§ EXCERPTED RECORDS:
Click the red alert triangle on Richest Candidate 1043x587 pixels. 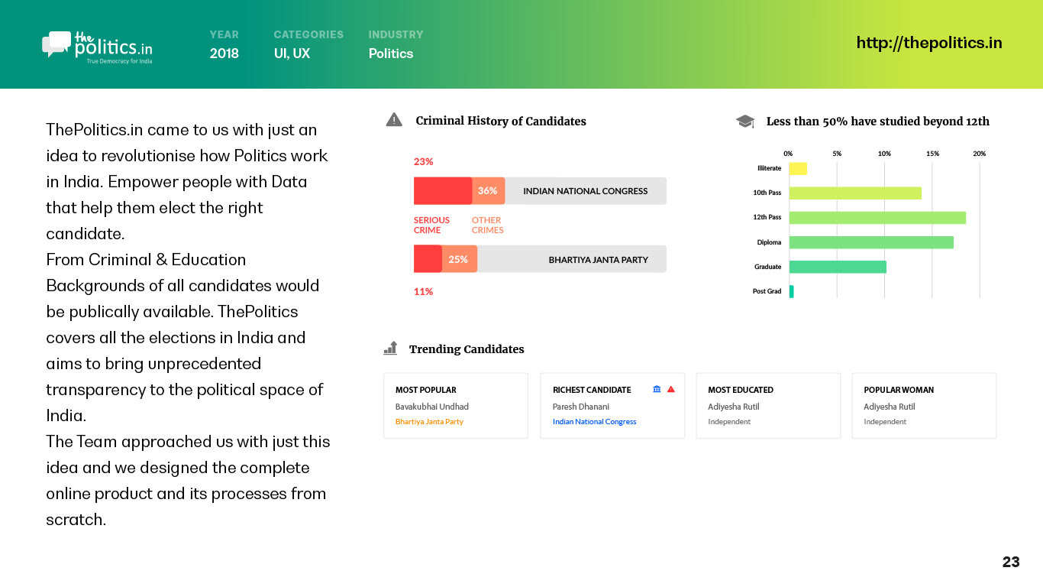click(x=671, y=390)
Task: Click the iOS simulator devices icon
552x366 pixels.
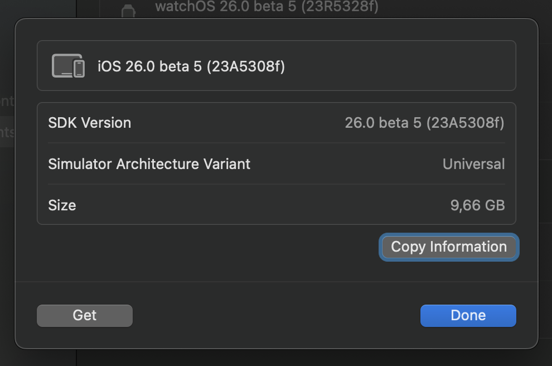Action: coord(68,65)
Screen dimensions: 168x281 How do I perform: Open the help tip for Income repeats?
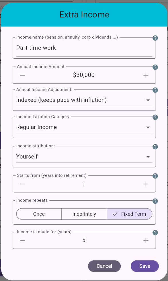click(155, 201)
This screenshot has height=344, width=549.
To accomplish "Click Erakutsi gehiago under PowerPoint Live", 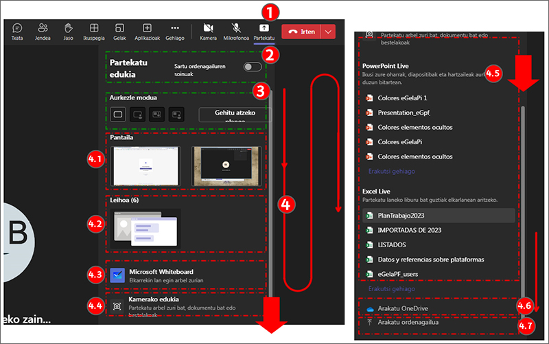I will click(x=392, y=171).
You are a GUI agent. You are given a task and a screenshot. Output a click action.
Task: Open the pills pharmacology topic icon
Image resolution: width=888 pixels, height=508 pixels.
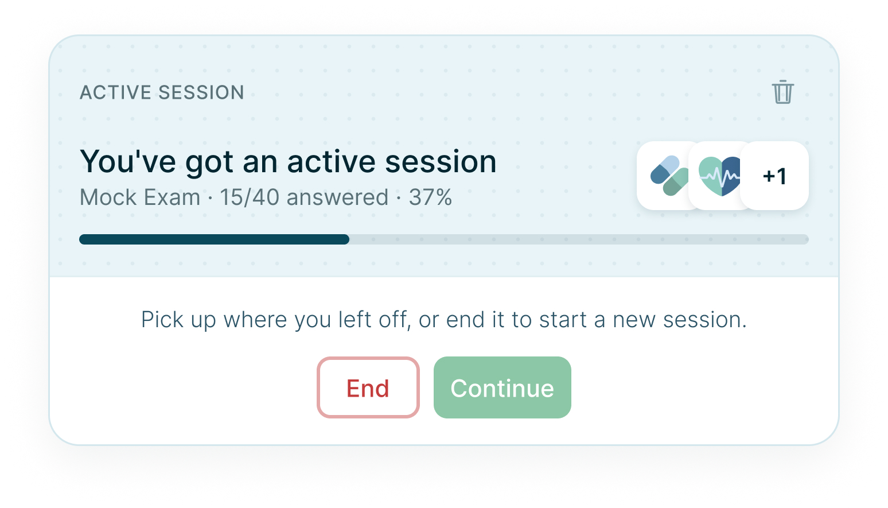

==

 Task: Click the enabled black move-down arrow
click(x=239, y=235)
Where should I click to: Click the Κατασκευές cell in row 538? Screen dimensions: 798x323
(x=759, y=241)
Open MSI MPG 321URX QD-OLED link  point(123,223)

§ ACTION ITEM: Begin at the line that has "Where should I" in the entries above; stop after the line that has "Open MSI MPG". Transcribe exactly those lines and no others.

§ TASK ANSWER:
Where should I click to: Click the Κατασκευές cell in row 538? Screen dimensions: 798x323
(x=759, y=241)
Open MSI MPG 321URX QD-OLED link  point(123,223)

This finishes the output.